The supportive atmosphere is such that when Ariana Grande does emerge from beneath the stage, the key figure in her very own Last Supper tableau, God Is A Woman cues, rather fittingly, instant worship from her fans, expressed via reverent screaming.
Despite her new, more mature and sexualised incarnation, there’s a purity to Grande’s show that stems simply from her refusal to allow anything to take precedence over her vocal talent.
Before the opener — her 10th top ten single on the Billboard Hot 100 — is done, it’s clear her vocal abilities sit in pop’s prestigious top tier, instantly calling to mind talents like Mariah Carey and Lady Gaga.
As if to drive the point home, she throws some whistle tones in at the end of God Is A Woman for good measure.
In addition to the sleek styling, from choreography to costumes, lighting and set, it’s Grande’s skill which ties the night together as a single polished product.
Yes, there’s latex thigh-highs and yes, there’s a ginormous moon-like orb suspended mid-air above the stage but, throughout the course of the night, never more than a minute goes by before the crowd are snapped into the present moment by a startling run of notes, a powerful belting delivered un-self-consciously by the woman of the hour, strutting about the stage like it’s hers and hers alone.
Fans are treated to mega hit after mega hit as Grande sashays and croons her way through Bad Idea, Break Up With Your Girlfriend, I’m Bored, Sweetener and the irrepressibly danceable Side to Side.
It’s a glossy performance, from her incredible dancers to the every sweet spot the visuals hit and is undeniably on the more sophisticated end of the live pop spectrum.

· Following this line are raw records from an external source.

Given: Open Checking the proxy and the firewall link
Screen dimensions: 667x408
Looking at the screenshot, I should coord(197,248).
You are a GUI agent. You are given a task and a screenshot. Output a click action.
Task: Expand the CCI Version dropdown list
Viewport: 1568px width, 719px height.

Worth noting also that the skill it takes to execute a full night of slick dance routines in eye-wateringly high heels should not be underestimated.
And Grande does so without a hint of effort or world tour weariness, barely stopping moving for the entire show.

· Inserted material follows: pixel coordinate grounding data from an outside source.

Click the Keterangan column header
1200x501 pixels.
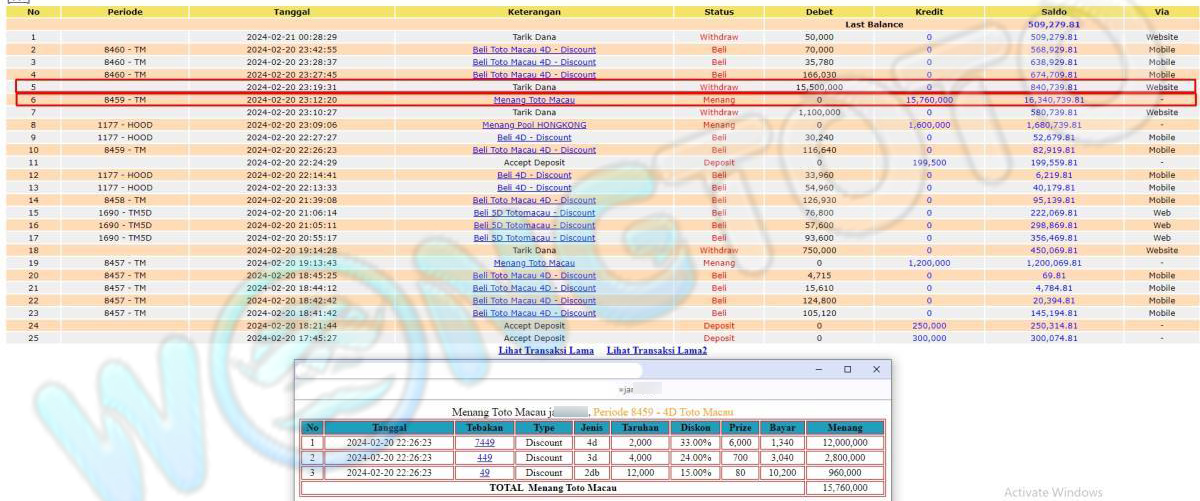click(534, 12)
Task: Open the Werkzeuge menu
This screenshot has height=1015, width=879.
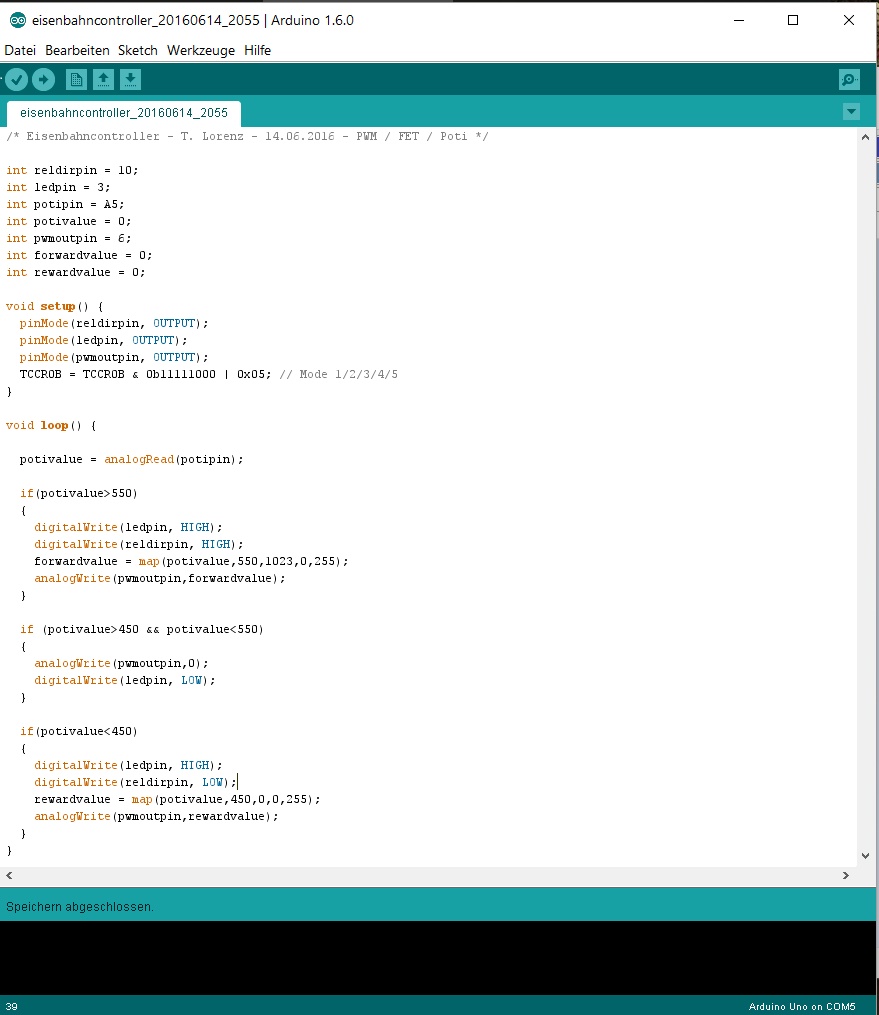Action: click(x=201, y=50)
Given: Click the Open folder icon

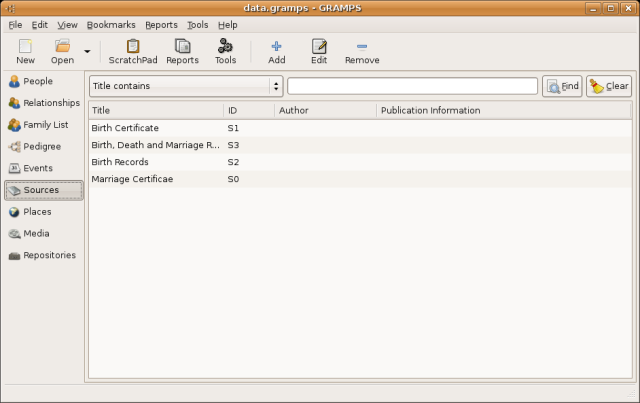Looking at the screenshot, I should (x=62, y=46).
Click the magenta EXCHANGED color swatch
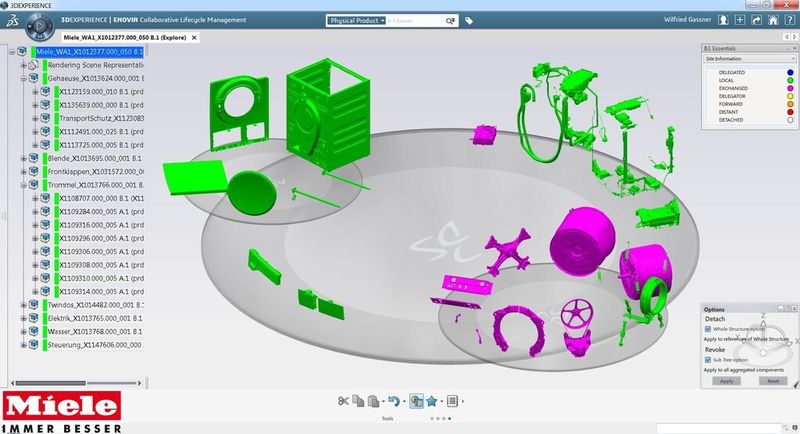 (790, 88)
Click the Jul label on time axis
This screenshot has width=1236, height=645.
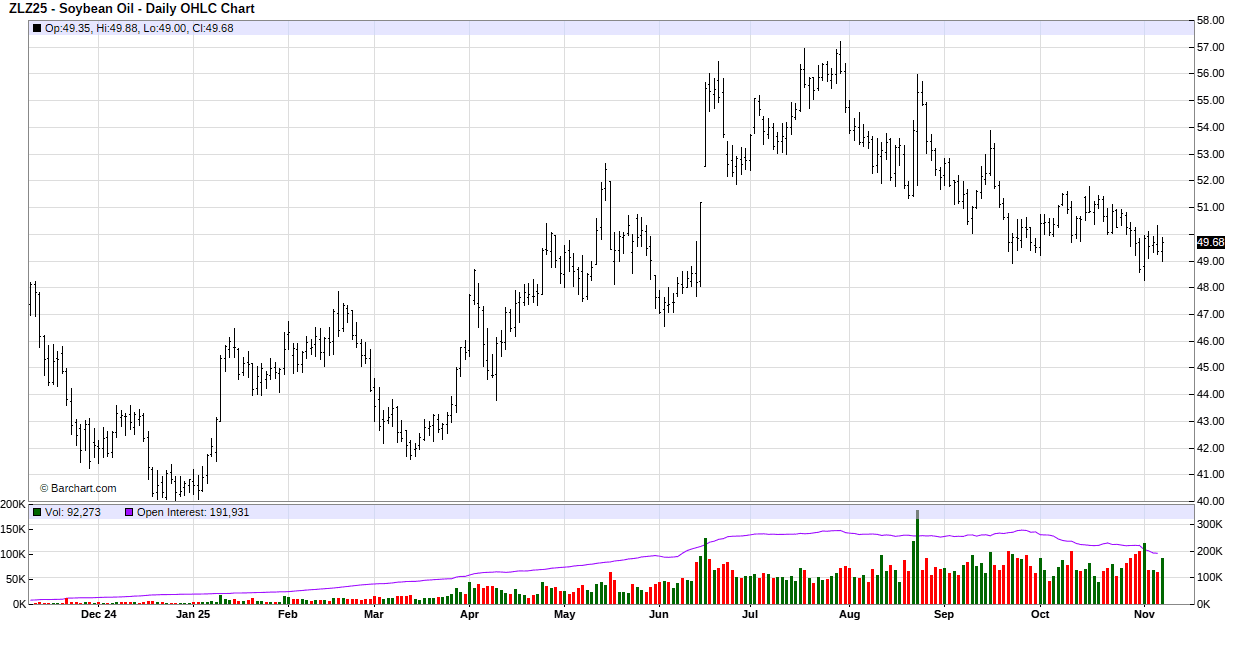tap(749, 615)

Predictably, however, things plateau somewhat around the two-thirds mark as her catalogue of truly great songs nears exhaustion and it becomes evident which are being saved for the big finish.
The lull is punctuated by one of the night’s rawer and more intimate moments as Grande seats herself on the stage for the seemingly highly personal Needy.

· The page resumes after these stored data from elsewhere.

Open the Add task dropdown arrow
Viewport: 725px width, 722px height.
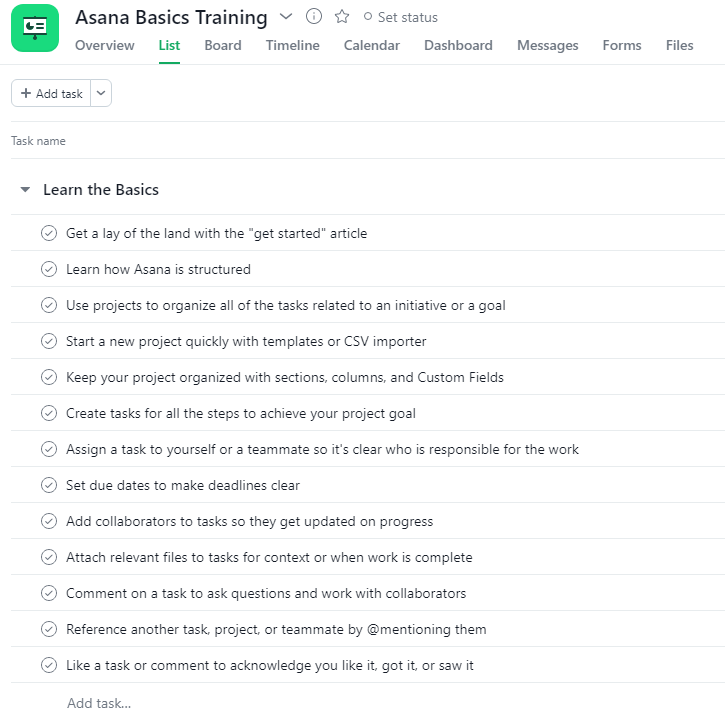click(x=101, y=93)
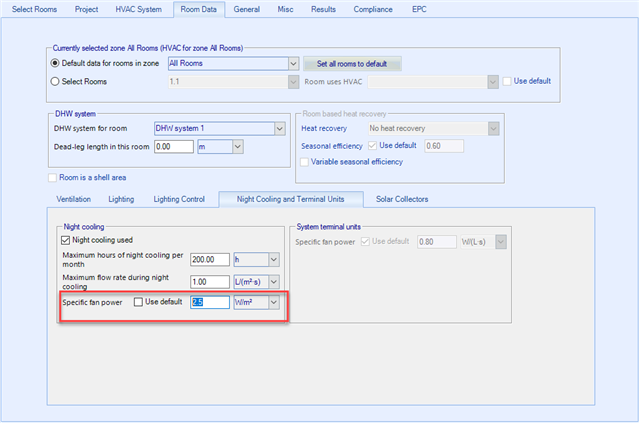Select Default data for rooms in zone option

point(56,63)

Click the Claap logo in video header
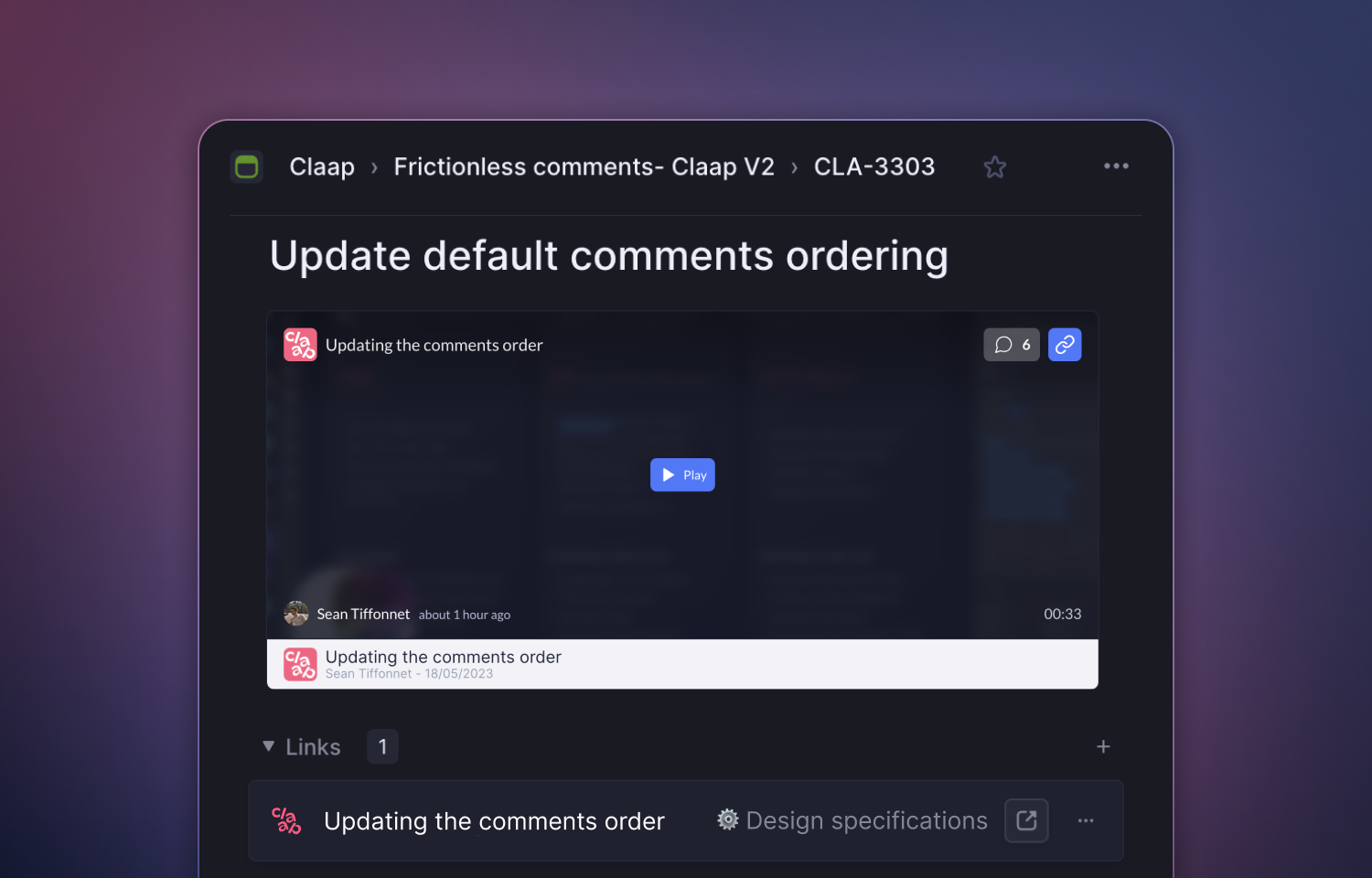click(300, 345)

Despite difficulty keeping the impact levels up, she seems to mature over the course of her own gig, taking the audience on a journey which moves from sparkly camp numbers to quieter, simmering periods where fans are encouraged to pause and take stock of the turns the popstar’s own life has seen over the past couple of years, invited to take an step closer emotionally.
Having spent the night circling nearer and nearer to the centre of Grande’s world, her feelings and her experiences, it’s with 2016’s Dangerous Woman that spectacular vocal talent finally finds synchronicity with her letting down her walls, bathing onlookers in the beam of her performance at full power.
From there, the momentum’s back as she tumbles joyously into Break Free, she and her troupe gleefully toting pride flags as confetti fills the air.
The distance the audience have covered during the evening in order to be so much closer to what feels like Grande’s truth is at its most apparent when she launches into No Tears Left To Cry, the first track to be released following the tragedy and trauma of the bombing at her Manchester Arena show in 2017.
After a brief departure from the stage, she’s back to wrap up with her chart-topping single Thank U, Next, concluding an hour and a half’s journey through her world via the vehicle of her creativity and borne along, ever so effortlessly, by her unquestionable talent.